TASK TO CARRY OUT :: Go through the entries below and copy each line containing the word "Chen".

"""

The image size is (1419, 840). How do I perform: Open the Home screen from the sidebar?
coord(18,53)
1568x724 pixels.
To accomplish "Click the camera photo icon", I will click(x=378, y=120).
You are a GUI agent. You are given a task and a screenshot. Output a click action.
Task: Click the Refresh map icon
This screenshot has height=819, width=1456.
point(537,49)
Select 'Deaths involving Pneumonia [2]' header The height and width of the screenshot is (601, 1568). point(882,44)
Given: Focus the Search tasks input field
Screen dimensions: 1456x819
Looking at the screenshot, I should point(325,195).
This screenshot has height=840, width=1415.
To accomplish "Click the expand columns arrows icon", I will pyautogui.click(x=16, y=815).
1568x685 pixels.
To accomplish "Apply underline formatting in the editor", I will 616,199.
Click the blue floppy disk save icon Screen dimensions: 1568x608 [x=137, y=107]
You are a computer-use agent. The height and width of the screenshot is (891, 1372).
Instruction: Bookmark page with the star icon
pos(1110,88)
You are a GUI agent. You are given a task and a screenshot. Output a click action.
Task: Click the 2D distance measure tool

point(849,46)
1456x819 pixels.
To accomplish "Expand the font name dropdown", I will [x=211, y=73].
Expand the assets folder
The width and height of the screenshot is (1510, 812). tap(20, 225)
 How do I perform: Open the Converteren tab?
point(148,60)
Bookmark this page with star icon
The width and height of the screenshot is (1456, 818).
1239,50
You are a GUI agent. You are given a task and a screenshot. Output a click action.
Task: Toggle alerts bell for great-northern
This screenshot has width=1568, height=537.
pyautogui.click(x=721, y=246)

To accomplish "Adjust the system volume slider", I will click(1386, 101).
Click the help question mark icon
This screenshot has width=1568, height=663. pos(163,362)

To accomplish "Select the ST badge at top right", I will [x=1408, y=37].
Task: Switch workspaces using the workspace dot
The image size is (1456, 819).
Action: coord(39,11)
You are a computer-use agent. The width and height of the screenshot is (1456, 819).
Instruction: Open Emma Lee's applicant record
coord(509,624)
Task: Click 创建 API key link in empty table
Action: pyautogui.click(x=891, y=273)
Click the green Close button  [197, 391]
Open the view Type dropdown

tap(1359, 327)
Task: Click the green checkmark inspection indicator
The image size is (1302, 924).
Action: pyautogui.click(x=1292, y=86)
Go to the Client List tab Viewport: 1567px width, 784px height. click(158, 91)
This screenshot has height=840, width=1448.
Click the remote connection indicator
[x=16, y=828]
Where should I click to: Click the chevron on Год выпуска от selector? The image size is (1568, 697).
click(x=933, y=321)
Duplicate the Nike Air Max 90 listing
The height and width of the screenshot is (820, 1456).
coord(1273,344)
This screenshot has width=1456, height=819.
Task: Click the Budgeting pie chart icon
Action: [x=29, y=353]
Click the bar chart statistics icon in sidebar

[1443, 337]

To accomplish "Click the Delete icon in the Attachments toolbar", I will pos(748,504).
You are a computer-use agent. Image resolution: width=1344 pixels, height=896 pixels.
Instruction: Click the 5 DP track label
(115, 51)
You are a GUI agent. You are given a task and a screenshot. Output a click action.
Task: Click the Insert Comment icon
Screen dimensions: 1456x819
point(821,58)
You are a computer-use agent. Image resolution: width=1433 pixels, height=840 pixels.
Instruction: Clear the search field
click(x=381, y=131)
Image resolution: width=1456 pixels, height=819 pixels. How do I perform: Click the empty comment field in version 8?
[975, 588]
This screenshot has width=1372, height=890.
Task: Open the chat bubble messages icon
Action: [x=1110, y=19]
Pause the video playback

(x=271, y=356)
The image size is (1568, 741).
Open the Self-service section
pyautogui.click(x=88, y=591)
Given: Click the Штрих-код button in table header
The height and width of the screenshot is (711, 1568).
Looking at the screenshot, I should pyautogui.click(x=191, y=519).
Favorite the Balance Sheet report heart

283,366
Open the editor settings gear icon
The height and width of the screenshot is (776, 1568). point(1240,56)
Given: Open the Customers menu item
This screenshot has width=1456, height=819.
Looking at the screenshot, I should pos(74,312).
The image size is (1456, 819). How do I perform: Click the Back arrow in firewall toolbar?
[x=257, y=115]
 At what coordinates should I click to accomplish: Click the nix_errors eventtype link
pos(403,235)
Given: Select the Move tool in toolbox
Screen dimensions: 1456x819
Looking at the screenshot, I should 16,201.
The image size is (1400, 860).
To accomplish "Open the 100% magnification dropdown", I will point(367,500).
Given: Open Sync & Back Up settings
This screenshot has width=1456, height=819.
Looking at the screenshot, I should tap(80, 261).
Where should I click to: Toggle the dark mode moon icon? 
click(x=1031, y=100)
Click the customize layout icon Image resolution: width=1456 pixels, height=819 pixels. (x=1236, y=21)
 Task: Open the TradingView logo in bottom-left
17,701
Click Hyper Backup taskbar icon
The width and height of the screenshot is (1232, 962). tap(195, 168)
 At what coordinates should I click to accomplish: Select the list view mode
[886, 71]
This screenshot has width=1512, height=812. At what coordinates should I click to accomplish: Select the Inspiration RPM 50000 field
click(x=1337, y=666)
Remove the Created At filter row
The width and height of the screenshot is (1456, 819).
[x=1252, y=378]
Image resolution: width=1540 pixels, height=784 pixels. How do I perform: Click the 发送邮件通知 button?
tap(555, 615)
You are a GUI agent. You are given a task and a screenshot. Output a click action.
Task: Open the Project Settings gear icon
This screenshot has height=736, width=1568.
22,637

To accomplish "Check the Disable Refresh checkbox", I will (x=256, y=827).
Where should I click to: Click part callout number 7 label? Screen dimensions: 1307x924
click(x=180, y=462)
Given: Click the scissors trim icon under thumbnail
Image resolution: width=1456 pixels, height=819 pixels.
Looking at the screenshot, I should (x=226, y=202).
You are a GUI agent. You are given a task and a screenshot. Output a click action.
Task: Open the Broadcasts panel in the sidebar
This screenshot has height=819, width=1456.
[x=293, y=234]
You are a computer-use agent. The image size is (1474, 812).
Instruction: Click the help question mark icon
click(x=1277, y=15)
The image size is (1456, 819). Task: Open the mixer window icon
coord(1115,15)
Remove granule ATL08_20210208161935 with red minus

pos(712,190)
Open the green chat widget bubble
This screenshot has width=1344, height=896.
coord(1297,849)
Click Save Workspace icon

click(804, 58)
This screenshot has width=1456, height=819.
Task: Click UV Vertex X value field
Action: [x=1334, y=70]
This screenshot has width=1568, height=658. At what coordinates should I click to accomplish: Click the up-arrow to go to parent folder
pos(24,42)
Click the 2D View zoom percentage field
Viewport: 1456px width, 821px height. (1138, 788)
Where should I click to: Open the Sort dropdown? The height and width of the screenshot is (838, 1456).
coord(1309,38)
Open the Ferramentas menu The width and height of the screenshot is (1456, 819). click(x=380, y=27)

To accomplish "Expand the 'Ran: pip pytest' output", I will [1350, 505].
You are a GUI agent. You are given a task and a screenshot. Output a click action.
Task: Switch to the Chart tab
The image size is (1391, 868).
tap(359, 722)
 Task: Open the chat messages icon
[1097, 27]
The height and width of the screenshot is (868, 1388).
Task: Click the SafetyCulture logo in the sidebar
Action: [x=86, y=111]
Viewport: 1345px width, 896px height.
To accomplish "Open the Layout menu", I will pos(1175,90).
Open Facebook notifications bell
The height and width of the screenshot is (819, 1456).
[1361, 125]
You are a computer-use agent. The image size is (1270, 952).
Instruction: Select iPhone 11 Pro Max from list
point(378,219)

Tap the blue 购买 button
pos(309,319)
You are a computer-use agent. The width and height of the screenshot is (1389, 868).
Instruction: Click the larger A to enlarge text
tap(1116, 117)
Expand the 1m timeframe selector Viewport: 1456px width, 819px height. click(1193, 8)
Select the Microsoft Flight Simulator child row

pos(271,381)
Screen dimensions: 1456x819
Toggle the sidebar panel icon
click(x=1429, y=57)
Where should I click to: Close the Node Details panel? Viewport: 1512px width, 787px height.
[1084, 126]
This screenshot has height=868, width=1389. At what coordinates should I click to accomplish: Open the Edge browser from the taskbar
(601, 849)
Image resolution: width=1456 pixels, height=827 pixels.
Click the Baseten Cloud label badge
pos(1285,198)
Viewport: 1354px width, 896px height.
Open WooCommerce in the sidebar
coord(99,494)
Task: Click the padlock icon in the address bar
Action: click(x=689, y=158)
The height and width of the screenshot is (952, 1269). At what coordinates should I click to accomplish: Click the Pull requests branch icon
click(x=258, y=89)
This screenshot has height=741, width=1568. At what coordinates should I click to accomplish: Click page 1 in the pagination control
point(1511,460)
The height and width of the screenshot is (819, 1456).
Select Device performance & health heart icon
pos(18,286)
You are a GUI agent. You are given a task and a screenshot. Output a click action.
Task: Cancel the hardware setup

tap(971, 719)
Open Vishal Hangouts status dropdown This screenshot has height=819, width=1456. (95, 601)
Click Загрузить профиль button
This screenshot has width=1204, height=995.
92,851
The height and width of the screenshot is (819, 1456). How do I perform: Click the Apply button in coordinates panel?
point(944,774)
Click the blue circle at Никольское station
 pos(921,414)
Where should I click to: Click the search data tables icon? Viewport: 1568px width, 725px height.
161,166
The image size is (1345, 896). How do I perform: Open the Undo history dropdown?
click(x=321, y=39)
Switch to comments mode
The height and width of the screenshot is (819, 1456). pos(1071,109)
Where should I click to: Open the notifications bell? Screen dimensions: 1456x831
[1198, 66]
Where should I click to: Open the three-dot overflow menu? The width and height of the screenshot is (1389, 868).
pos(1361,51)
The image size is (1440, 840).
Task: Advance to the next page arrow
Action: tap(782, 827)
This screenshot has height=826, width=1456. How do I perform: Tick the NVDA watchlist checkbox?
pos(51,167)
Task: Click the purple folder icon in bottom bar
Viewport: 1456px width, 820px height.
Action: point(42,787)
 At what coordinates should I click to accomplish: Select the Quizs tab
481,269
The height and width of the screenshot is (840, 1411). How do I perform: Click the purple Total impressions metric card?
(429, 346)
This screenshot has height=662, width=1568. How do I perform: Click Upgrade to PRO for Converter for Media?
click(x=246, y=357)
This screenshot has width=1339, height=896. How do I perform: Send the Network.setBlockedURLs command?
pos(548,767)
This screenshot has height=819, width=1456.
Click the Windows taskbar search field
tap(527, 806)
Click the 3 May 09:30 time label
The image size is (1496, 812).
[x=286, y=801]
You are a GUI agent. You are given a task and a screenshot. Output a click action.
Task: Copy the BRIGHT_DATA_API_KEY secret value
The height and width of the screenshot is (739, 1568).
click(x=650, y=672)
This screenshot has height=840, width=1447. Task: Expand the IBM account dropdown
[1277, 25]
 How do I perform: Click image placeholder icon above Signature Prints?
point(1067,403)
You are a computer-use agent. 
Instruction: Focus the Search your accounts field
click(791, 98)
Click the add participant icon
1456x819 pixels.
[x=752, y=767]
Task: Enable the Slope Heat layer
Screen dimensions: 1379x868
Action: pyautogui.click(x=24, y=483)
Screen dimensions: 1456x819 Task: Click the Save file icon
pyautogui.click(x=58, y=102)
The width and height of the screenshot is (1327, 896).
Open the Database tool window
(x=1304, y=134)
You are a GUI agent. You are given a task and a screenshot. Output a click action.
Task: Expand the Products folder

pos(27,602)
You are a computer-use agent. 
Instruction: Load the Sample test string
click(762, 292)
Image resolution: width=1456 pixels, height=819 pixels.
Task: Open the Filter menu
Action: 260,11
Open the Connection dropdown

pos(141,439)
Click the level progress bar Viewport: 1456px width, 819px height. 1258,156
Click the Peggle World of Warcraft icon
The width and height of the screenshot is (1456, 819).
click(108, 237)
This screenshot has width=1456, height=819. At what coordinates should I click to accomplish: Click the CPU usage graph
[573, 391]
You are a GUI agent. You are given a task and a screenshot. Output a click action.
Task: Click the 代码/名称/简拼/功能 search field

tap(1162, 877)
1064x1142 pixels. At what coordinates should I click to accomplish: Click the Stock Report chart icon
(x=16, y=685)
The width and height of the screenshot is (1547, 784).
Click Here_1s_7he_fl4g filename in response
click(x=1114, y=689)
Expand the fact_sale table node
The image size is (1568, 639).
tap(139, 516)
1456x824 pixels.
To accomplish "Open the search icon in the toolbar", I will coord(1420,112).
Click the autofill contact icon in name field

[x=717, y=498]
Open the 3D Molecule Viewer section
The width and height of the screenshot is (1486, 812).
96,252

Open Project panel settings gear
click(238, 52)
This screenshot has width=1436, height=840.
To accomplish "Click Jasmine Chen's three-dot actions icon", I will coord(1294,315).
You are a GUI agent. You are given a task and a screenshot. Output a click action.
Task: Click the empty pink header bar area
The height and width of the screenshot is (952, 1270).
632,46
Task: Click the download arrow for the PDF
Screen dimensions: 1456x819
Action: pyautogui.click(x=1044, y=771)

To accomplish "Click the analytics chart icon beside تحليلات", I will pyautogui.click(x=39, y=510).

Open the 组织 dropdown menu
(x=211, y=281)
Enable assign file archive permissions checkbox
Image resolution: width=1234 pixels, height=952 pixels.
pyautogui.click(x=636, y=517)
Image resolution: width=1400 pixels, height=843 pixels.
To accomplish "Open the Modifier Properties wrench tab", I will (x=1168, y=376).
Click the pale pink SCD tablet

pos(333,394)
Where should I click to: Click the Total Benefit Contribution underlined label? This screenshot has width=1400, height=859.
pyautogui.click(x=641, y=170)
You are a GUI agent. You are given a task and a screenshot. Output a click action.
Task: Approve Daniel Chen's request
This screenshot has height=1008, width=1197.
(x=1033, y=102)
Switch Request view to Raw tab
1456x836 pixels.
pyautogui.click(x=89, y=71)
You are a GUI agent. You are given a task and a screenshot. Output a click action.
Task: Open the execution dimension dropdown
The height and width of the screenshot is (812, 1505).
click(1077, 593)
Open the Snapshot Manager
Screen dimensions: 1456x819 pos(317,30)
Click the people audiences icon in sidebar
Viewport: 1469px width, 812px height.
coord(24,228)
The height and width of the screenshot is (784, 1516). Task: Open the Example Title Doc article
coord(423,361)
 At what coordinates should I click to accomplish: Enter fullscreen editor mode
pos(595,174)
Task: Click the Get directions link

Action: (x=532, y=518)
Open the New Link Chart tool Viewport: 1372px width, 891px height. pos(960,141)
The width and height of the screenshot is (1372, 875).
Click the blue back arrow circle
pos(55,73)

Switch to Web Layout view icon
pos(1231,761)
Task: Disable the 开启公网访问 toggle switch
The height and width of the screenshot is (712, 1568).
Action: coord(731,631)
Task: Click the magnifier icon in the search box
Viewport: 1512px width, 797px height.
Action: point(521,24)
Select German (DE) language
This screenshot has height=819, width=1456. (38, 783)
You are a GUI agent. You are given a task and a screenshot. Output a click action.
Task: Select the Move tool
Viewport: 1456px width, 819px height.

"""

OUTPUT FOR THIS TASK ::
To accomplish "Click Jasmine Chen's three-dot actions icon", I will coord(1294,315).
Task: Approve Daniel Chen's request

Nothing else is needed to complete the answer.